NASHVILLE, TENN. — Women with postmenopausal osteoporosis are no more likely to adhere to bisphosphonate therapy with weekly dosing than with daily dosing, according to data presented in a poster at the annual meeting of the American Society for Bone and Mineral Research.
In a retrospective study of 12,538 women with postmenopausal osteoporosis, risk of adherence failure did not differ between patients receiving weekly versus daily bisphosphonate therapy, according to Derek Weycker, Ph.D., of Policy Analysis Inc. in Brookline, Mass., and his colleagues.
The researchers reviewed integrated medical and outpatient pharmacy claims for women aged 45 years and older with postmenopausal osteoporosis from 30 U.S. health plans. Claims from January 1998 to December 2003 were included in the review.
Women were determined to have postmenopausal osteoporosis based on one or more medical claims with a corresponding diagnosis code. The women also had no evidence of secondary causes of osteoporosis. Patients were considered to have initiated therapy if their first corresponding prescription was preceded by a 6-month period of continuous health benefits without evidence of antiosteoporosis drug use.

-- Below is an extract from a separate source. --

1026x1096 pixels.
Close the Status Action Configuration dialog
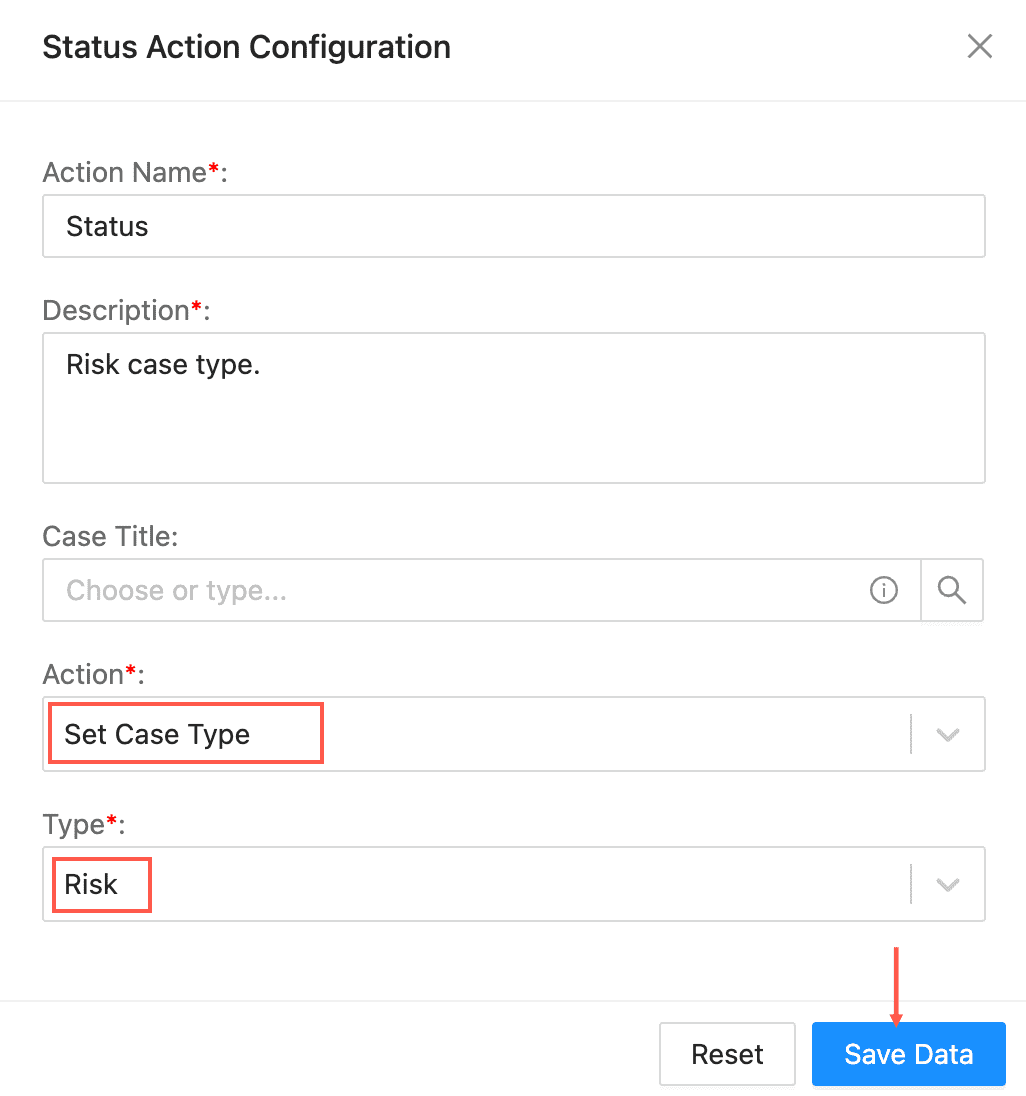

Adherence was assessed on a daily basis from the date of therapy initiation through the date of a switch to another antiosteoporosis drug or formulation, date they left the plan, or Dec. 31, 2003—whichever came first. An adherence ratio was calculated by dividing the cumulative number of bisphosphonate therapy days by the number of elapsed calendar days (from therapy initiation). To calculate these measures, the researchers identified all outpatient pharmacy claims for weekly and daily bisphosphonate therapy based on corresponding codes from the National Drug Code system, arrayed them temporally based on dispensing dates, and assessed days of therapy supplied for each script based on the quantity of pills dispensed.
Within 6 months of initiating therapy, 57% of the 9,117 women on weekly therapy and 62% of the 3,421 women on daily therapy were considered to have adherence failure—defined as an adherence ratio less than 80%.
At 1 year, 66% of those on weekly therapy and 71% of those on daily therapy had adherence failure. At 2.5 years, the rates were 80% for weekly therapy and 82% for daily therapy.
After adjusting for age, fracture history, drug received, selected comorbid conditions, and selected concomitant medications, the two groups did not differ in risk of adherence failure. Risk of adherence failure was higher among women aged 65 years and older but was lower in those with a history of fracture.
The researchers did not assess adherence for specific drugs.
The research was funded by Amgen Inc., which is currently investigating a fully monoclonal antibody for the treatment of osteoporosis.